How do I find my furniture manufacturer?

Spot the Signs: Tags, Stamps and Labels. A telltale sign of the furniture’s maker is a manufacturing tag, label or stamp bearing the name of the creator. Such a marking or label may have been placed inside a drawer on an old dresser, on the back of a chest of drawers, or on the underside of a chair or sofa seat.

How to identify a piece of Victorian furniture?

The pieces shown in this guide are the more run-of-the-mill Victorian pieces you will encounter. Use this guide to help you identify your furniture as Victorian in styling, and see what similar pieces have sold for at auction. Note, the selling prices quoted do not include the buyer’s premium. Continue to 2 of 15 below.

How do you find out the maker of a piece of furniture?

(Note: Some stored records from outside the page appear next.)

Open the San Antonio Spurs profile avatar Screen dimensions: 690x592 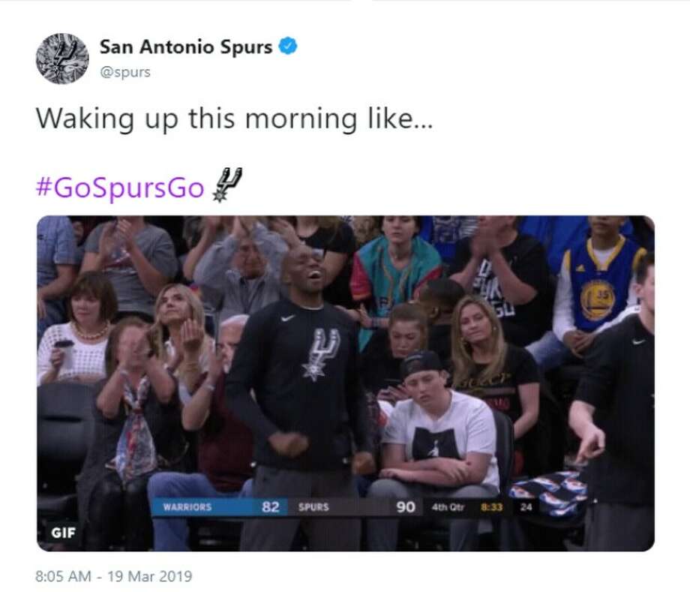pos(62,59)
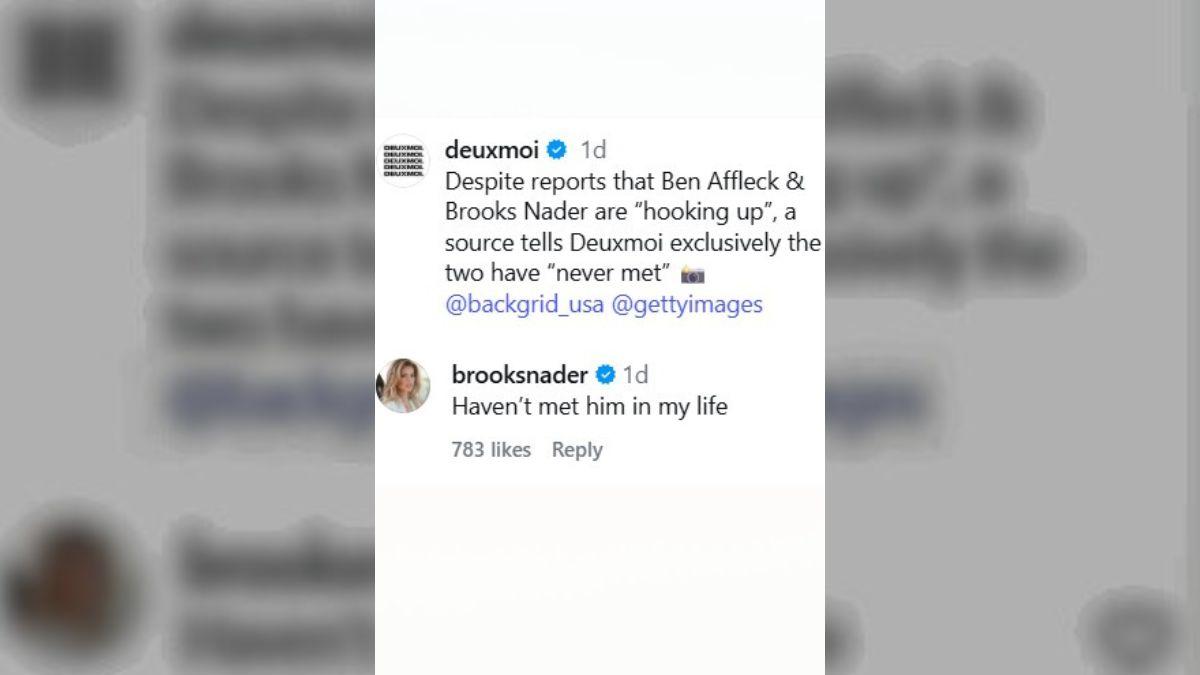The width and height of the screenshot is (1200, 675).
Task: Select brooksnader's comment text
Action: click(590, 407)
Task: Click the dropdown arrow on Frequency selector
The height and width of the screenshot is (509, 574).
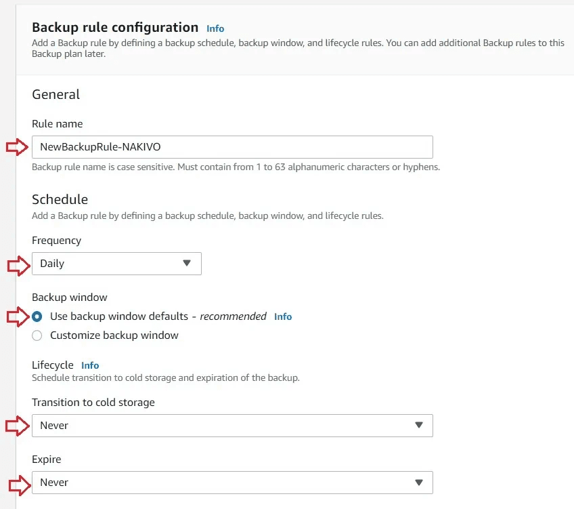Action: 187,264
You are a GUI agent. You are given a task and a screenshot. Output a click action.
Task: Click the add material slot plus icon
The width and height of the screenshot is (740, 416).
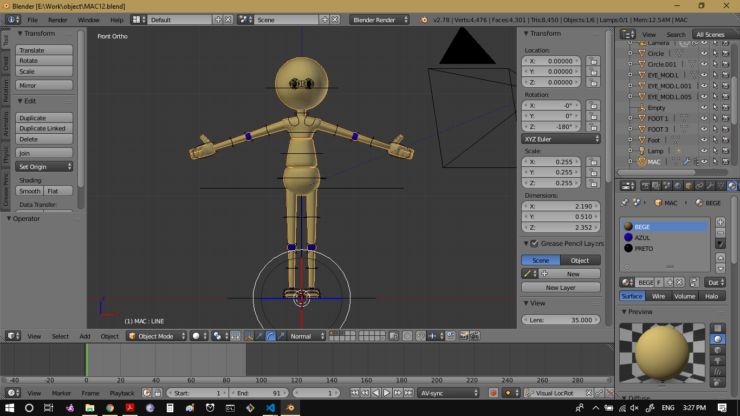(x=720, y=222)
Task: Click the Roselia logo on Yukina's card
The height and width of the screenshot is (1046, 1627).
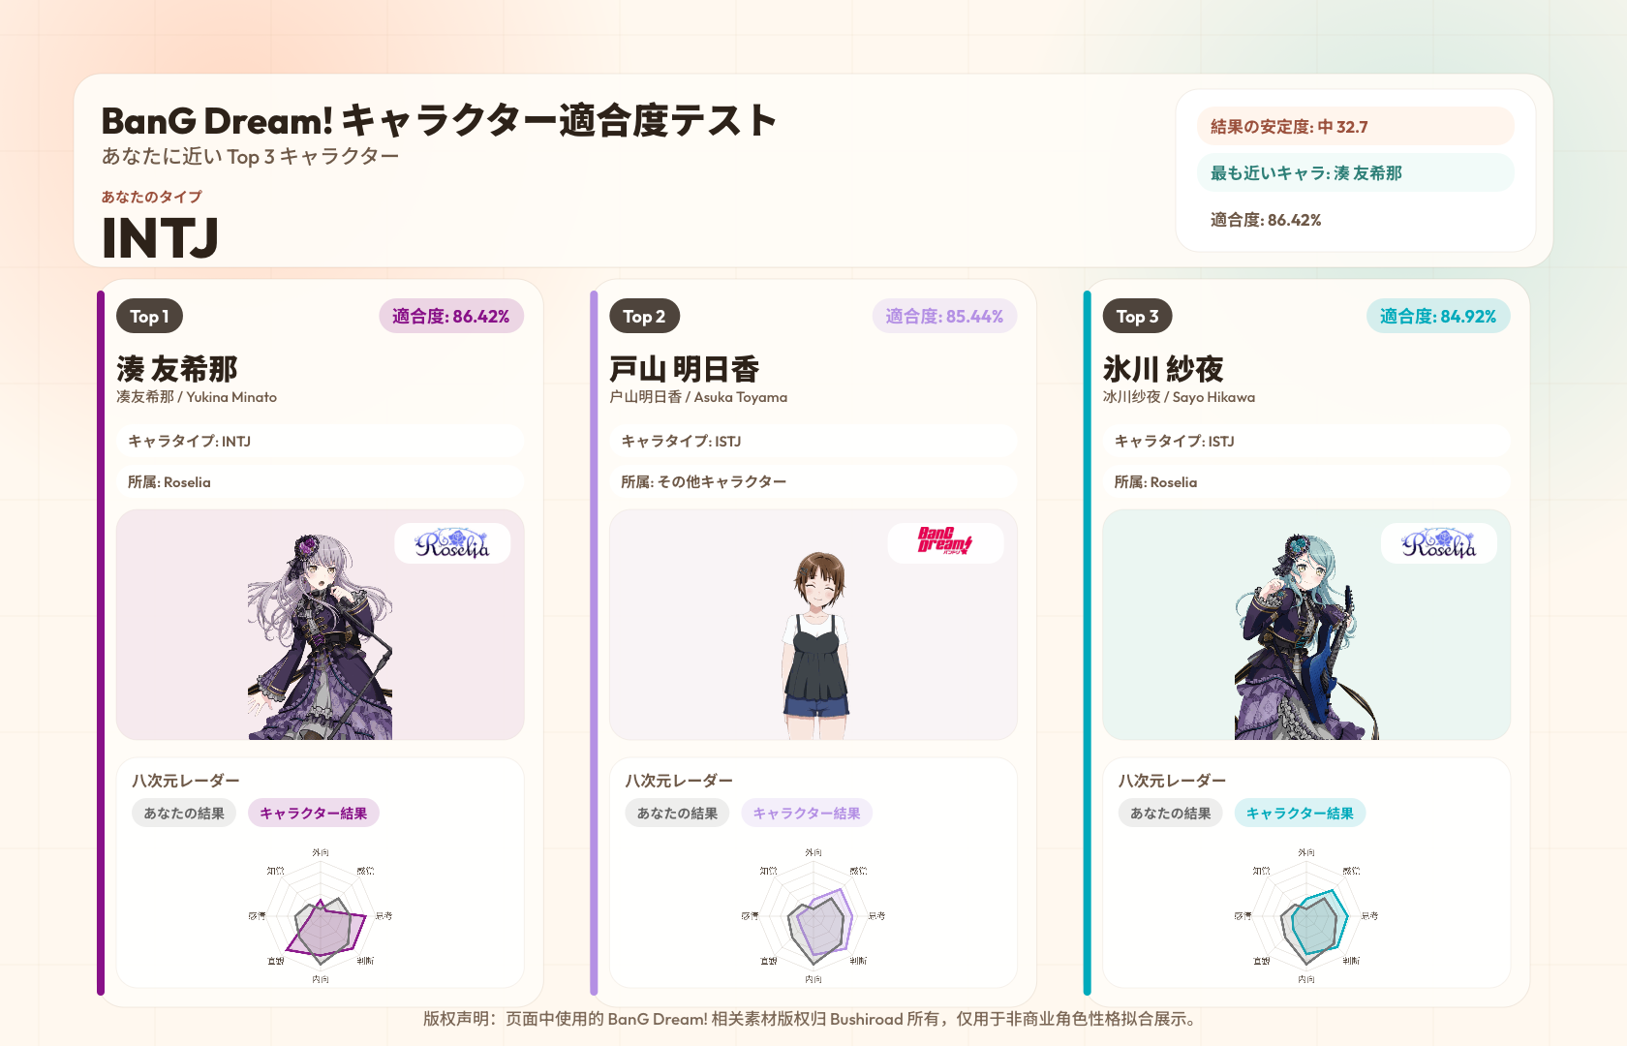Action: click(x=452, y=543)
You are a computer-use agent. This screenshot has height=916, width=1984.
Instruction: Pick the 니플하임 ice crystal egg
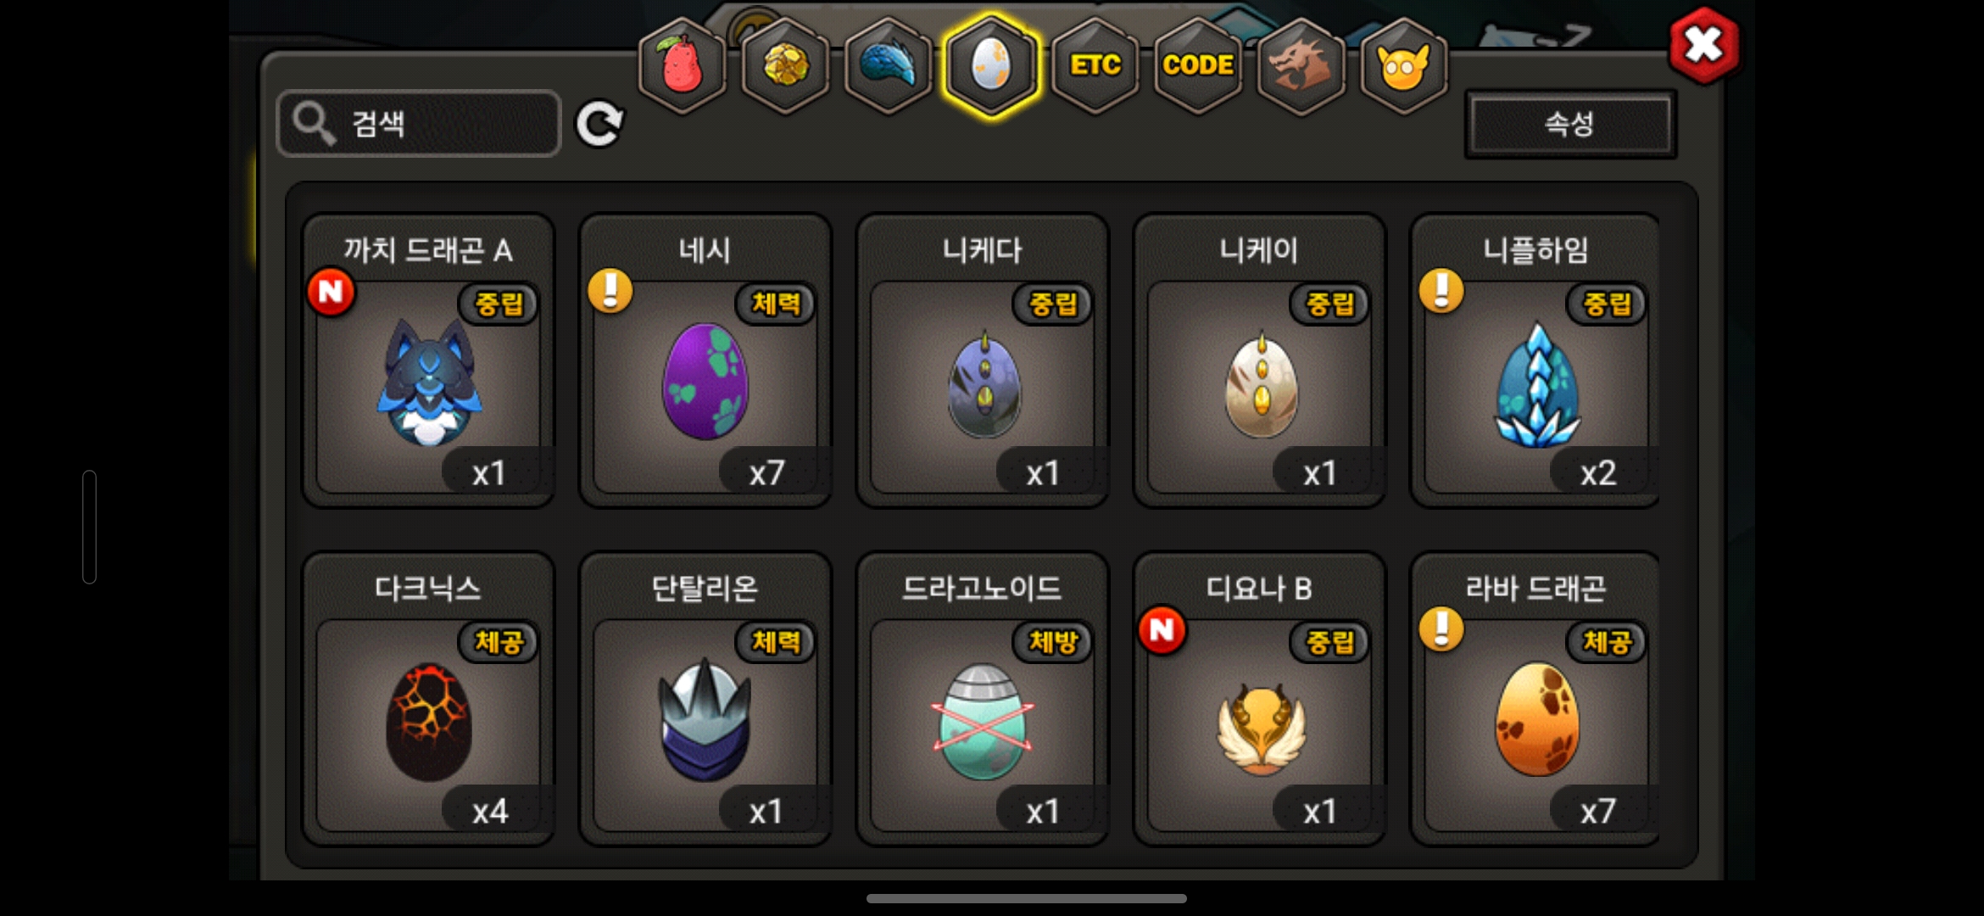click(x=1535, y=360)
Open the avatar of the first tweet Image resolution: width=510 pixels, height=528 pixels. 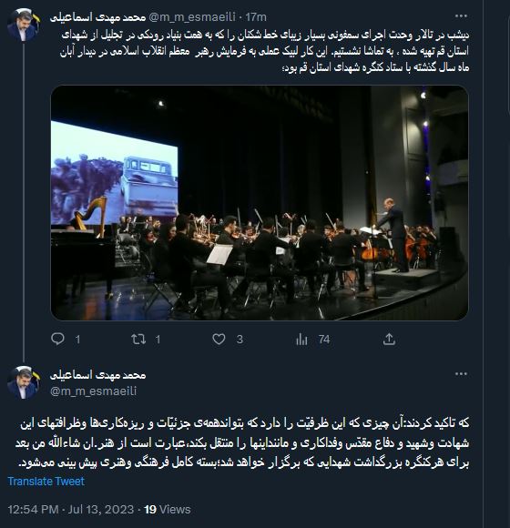tap(23, 25)
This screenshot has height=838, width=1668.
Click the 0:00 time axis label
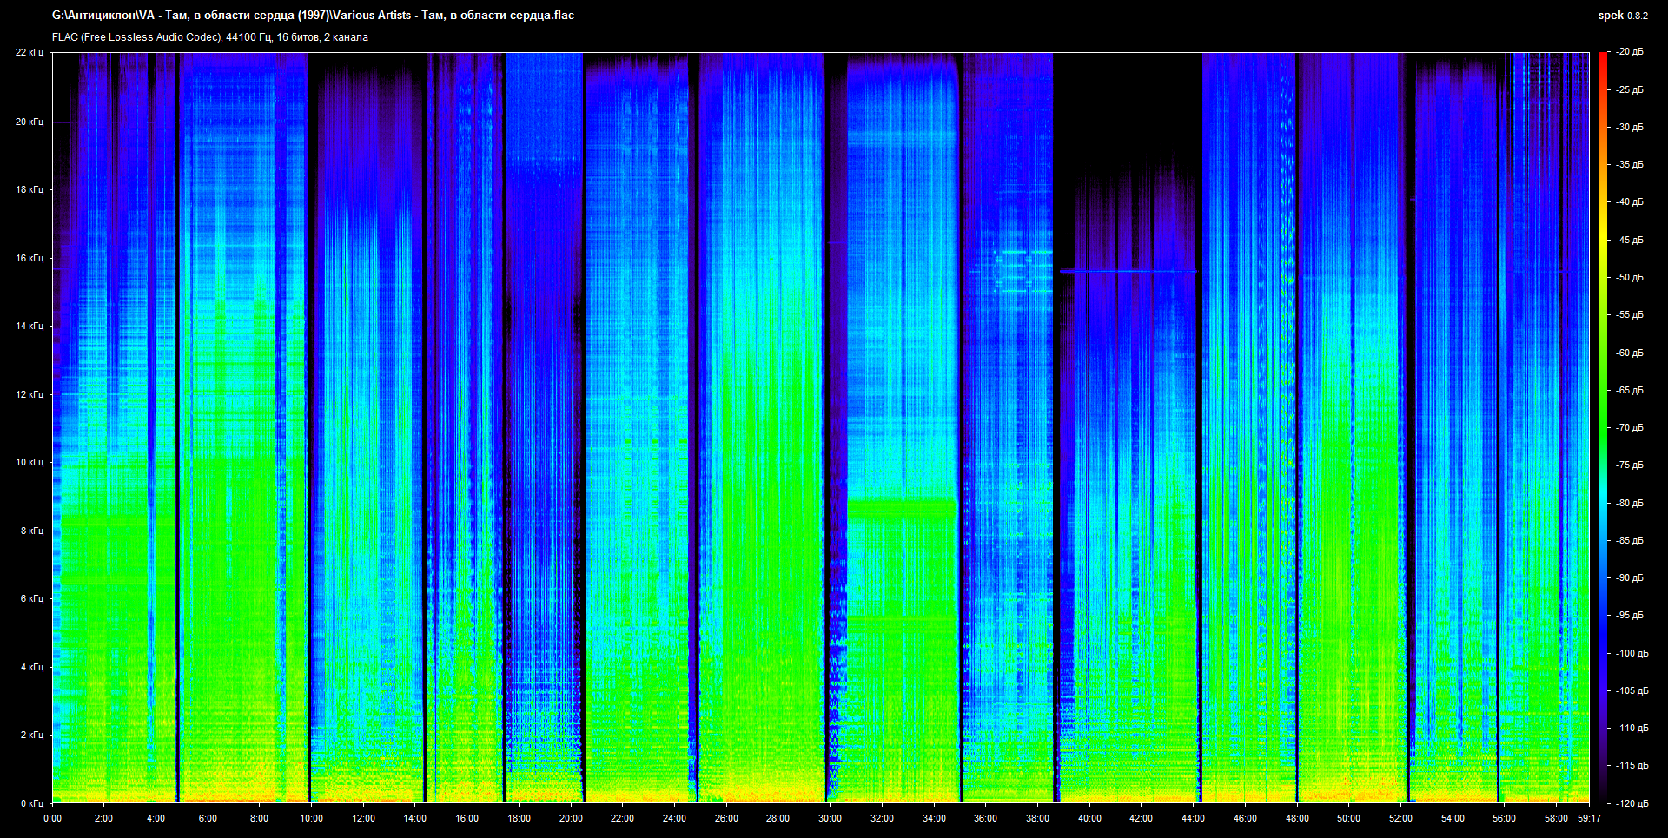tap(52, 818)
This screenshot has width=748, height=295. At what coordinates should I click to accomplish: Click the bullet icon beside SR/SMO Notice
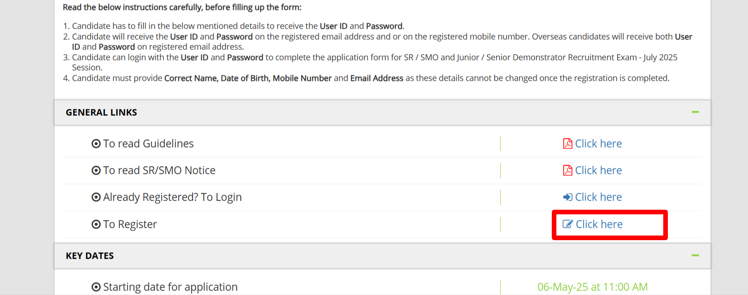(x=96, y=171)
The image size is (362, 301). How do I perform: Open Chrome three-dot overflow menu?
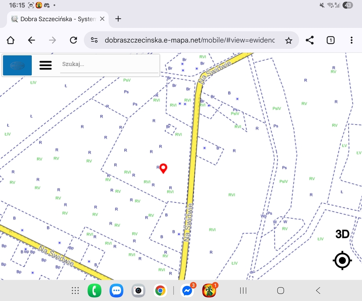351,40
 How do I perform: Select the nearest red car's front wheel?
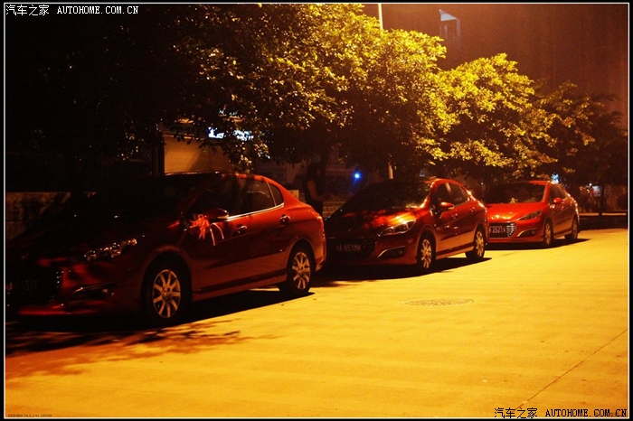pos(166,293)
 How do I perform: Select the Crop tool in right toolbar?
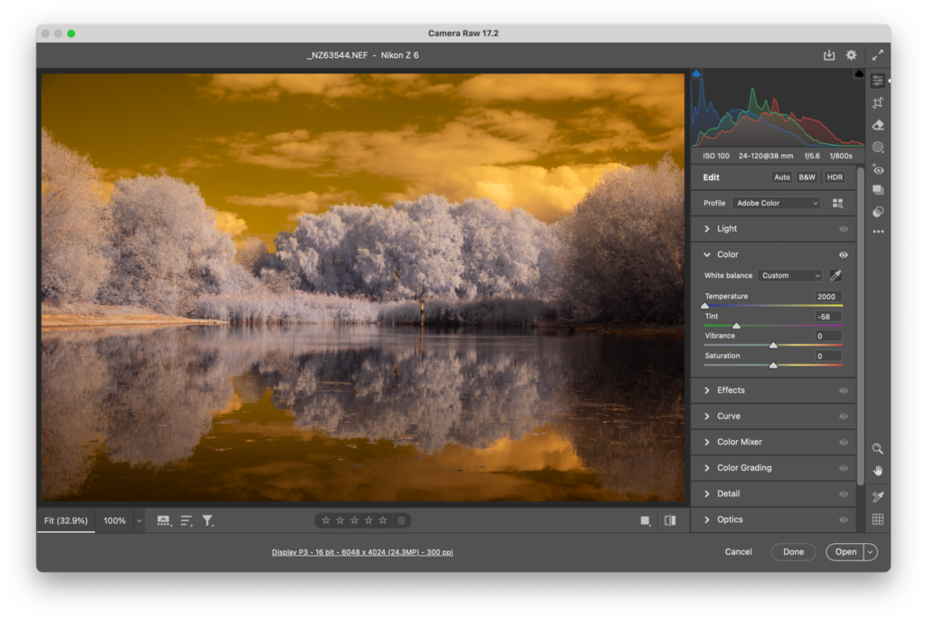coord(877,103)
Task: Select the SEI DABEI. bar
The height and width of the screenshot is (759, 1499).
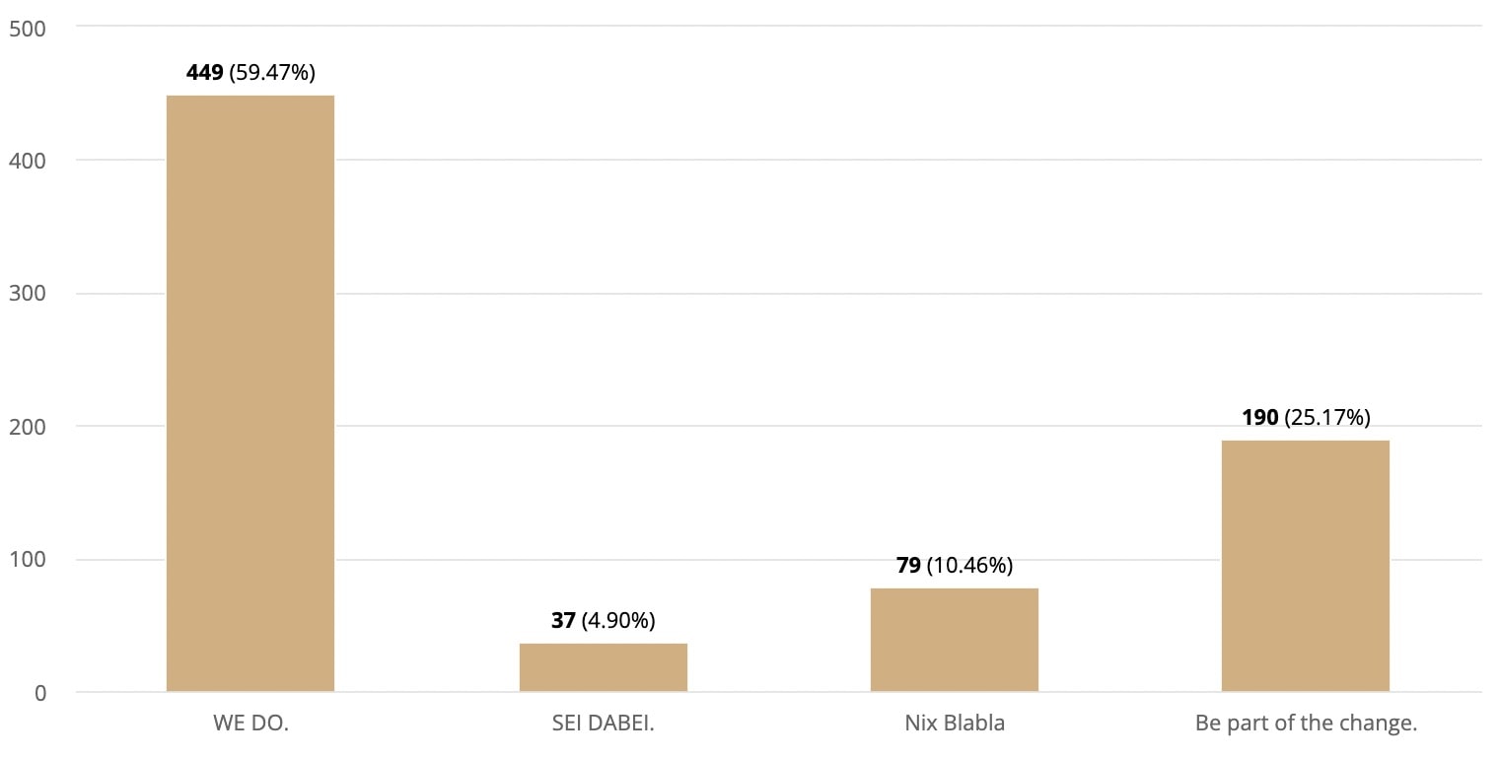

Look in the recesses of drawers or the springs of furniture for identification papers. These papers often give the date of manufacture, location of the factory in which the piece was manufactured, and the name of the maker.

Who are the makers of the Victorian furniture?

Interest has cooled some as decorating interests have turned to midcentury modern and other styles. Even so, certain Victorian pieces by makers like John Henry Belter and Mitchell & Rammelsberg still command very good prices. Most of the furniture that you find at estate sales are usually not made by these high-end manufacturers.

Which is the best example of a Victorian sofa?

The reclaimer, a single-arm sofa that teeters between a settee and a chaise lounge is yet another example of a twist on the Victorian sofa format. Gracefully curved arms and an asymmetrical back make the reclaimer an exuberant piece that will infuse any room with a sense of the unexpected.

The pieces shown in this guide are the more run-of-the-mill Victorian pieces you will encounter. Use this guide to help you identify your furniture as Victorian in styling, and see what similar pieces have sold for at auction. Note, the selling prices quoted do not include the buyer’s premium. Continue to 2 of 15 below.

Look in the recesses of drawers or the springs of furniture for identification papers. These papers often give the date of manufacture, location of the factory in which the piece was manufactured, and the name of the maker.

Interest has cooled some as decorating interests have turned to midcentury modern and other styles. Even so, certain Victorian pieces by makers like John Henry Belter and Mitchell & Rammelsberg still command very good prices. Most of the furniture that you find at estate sales are usually not made by these high-end manufacturers.

The reclaimer, a single-arm sofa that teeters between a settee and a chaise lounge is yet another example of a twist on the Victorian sofa format. Gracefully curved arms and an asymmetrical back make the reclaimer an exuberant piece that will infuse any room with a sense of the unexpected.